In questo sito non vengono utilizzati cookies per raccogliere informazioni personali in modo diretto ma alcuni elementi di terze parti potrebbero anche utilizzarli.
Cliccando su "approvo", navigando il sito o scorrendo questa pagina confermi di accettare i cookies
(che ricordiamo possono essere sempre disabilitati dalle impostazioni del tuo browser).
Leggi come vengono utilizzati i cookies su questo sito - Approvo

Divorzio breve: è legge

Dopo oltre 40 anni di dibattito, l'Italia si prepara a una rivoluzione culturale e sociale. Per dirsi addio non bisognerà più aspettare tre anni. Oggi la Camera dovrebbe dare l'approvazione definitiva alla nuova legge sul divorzio. Dopo l'ok, basteranno sei mesi, al massimo un anno (se si ricorre al giudice), per rompere il legame con il coniuge. Previste importanti novità anche sulla comunione dei beni.

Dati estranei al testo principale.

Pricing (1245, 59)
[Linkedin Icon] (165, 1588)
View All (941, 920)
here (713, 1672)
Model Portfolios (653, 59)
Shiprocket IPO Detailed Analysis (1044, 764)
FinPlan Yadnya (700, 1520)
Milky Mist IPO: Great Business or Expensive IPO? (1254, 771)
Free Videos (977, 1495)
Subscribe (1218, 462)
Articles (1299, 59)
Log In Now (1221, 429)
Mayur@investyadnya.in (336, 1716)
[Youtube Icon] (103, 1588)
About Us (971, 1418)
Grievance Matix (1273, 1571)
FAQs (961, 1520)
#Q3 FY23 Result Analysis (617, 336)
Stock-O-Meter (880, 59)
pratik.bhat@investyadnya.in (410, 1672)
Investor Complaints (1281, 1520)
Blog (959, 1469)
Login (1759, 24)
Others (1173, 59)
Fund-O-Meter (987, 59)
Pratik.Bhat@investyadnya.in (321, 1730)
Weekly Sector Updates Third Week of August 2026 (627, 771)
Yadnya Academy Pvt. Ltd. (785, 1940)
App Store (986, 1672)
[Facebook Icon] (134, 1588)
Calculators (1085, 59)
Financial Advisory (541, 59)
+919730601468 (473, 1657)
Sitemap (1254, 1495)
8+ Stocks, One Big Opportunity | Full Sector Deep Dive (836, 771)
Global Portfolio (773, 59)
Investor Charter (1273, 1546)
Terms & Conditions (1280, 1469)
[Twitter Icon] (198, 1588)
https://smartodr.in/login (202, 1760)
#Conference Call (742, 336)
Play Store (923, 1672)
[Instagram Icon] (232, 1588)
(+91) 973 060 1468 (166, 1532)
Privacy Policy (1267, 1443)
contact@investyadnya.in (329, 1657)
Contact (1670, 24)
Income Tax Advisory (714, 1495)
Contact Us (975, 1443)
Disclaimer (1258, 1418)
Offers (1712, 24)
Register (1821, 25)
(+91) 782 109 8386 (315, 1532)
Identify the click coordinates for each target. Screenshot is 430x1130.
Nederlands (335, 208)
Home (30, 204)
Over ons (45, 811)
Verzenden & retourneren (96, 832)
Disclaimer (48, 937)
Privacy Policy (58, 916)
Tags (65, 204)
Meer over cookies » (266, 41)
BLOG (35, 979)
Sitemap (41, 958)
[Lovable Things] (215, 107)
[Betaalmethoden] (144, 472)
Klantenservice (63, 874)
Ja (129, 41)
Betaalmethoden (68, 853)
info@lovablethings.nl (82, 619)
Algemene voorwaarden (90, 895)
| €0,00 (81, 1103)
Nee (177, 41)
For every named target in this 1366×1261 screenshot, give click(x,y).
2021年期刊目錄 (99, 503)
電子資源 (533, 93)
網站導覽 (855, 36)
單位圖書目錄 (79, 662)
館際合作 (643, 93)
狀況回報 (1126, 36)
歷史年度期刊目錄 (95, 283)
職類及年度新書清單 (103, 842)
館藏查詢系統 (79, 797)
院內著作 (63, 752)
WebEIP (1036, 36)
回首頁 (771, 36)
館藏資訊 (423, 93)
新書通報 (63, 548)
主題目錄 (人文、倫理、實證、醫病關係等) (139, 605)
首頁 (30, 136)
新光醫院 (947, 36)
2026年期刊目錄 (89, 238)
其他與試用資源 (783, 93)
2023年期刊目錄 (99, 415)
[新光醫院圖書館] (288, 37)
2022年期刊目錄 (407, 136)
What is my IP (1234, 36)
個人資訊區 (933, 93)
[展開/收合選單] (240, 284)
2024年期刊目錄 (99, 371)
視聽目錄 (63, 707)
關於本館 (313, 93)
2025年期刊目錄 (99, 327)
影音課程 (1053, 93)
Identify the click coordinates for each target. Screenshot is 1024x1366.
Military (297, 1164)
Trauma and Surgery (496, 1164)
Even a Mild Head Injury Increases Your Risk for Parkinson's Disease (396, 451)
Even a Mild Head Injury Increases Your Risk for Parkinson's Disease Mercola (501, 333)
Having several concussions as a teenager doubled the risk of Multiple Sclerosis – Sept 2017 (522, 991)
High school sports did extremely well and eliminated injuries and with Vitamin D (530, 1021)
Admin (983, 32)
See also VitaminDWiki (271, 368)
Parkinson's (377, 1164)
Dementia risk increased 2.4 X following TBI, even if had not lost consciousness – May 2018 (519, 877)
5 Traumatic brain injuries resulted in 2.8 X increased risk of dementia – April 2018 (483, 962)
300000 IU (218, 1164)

"Finalmente il testo sul divorzio breve è pronto per l'Aula. Dopo decenni il Paese avra' dunque norme piu' moderne che accorciano i tempi del divorzio". Così ha dichiarato lo scorso 9 aprile Alessia Morani, deputata Pd nella commissione Giustizia. "La legge che abbiamo licenziato oggi in commissione e' equilibrata, di buon senso e sara' molto utile per ridurre le conflittualita', soprattutto nel rispetto dei figli delle coppie che scelgono di separarsi". 

Ed ecco cosa prevede il divorzio breve: non saranno più necessari gli attuali tre anni di attesa, indipendentemente dalla presenza o meno di figli; restano i due gradi di giudizio. Il termine decorre dalla comparsa dei coniugi davanti al presidente del tribunale.

Novità temporale anche per la divisione dei beni: la comunione dei beni si scioglie quando il giudice autorizza i coniugi a vivere separati o al momento di sottoscrivere la separazione consensuale. L'ordinanza con la quale sempre i coniugi sono autorizzati a vivere separati è comunicata all'ufficiale di stato civile ai fini dell'annotazione dello scioglimento della comunione. C'è poi l'applicazione immediata: il divorzio breve sarà operativo anche per i procedimenti in corso.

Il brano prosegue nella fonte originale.